### [What to do]
Transcribe the pork roast post below in full, word for word and without any changes.

== Page ==

My best buy for last
week was a 1.5kg pork shoulder roast which I got at the butcher’s counter at
Kaiser’s. The meat came to less than €6 and we easily got three hearty suppers
out of it. I’m really glad that I’ve decided to do a proper Sunday roast each week
with the intent of using the leftovers creatively throughout the week. It makes
suppers a lot easier to prepare and means that on Sundays we can have quite a
feast, setting the day apart as something special.
This week I wanted to
use some of my slowly accumulating spice-collection for seasoning the roast. I
decided to adapt a slow-cooker recipe for oven-cooking and the results were
really nice. Because the oven tends to bake the juices, rather than just
drawing them out into a sauce, the honey makes it a bit of a pain for cleanup
but the flavor was really good:
Honey Mustard Roast Pork
1.5kg bone-in
pork shoulder
salt and
pepper
1 clove
garlic, crushed
4 tablespoons
good mustard (ie grainy, dijon, German etc – not french’s!)
4 tablespoons
honey
1 tablespoon
balsamic vinegar
½ teaspoon
dried leaf thyme
Rub
salt & pepper into the pork and place in roaster. Combine garlic, mustard,
honey, vinegar, and thyme; pour over the pork. Turn pork to coat thoroughly. I
had to roast this uncovered, as I only have pizza pans and no tin foil, but you
could probably cover it for the first hour or seventy-five minutes and only
uncover it for browning at the end. Roasted in a 350º oven for about 35
minutes/pound.

===
== Material supplied ==

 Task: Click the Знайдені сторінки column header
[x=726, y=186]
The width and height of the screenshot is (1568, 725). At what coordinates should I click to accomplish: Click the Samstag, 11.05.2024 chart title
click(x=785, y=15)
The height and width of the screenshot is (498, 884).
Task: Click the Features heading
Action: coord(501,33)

===

### [The response]
My best buy for last
week was a 1.5kg pork shoulder roast which I got at the butcher’s counter at
Kaiser’s. The meat came to less than €6 and we easily got three hearty suppers
out of it. I’m really glad that I’ve decided to do a proper Sunday roast each week
with the intent of using the leftovers creatively throughout the week. It makes
suppers a lot easier to prepare and means that on Sundays we can have quite a
feast, setting the day apart as something special.
This week I wanted to
use some of my slowly accumulating spice-collection for seasoning the roast. I
decided to adapt a slow-cooker recipe for oven-cooking and the results were
really nice. Because the oven tends to bake the juices, rather than just
drawing them out into a sauce, the honey makes it a bit of a pain for cleanup
but the flavor was really good:
Honey Mustard Roast Pork
1.5kg bone-in
pork shoulder
salt and
pepper
1 clove
garlic, crushed
4 tablespoons
good mustard (ie grainy, dijon, German etc – not french’s!)
4 tablespoons
honey
1 tablespoon
balsamic vinegar
½ teaspoon
dried leaf thyme
Rub
salt & pepper into the pork and place in roaster. Combine garlic, mustard,
honey, vinegar, and thyme; pour over the pork. Turn pork to coat thoroughly. I
had to roast this uncovered, as I only have pizza pans and no tin foil, but you
could probably cover it for the first hour or seventy-five minutes and only
uncover it for browning at the end. Roasted in a 350º oven for about 35
minutes/pound.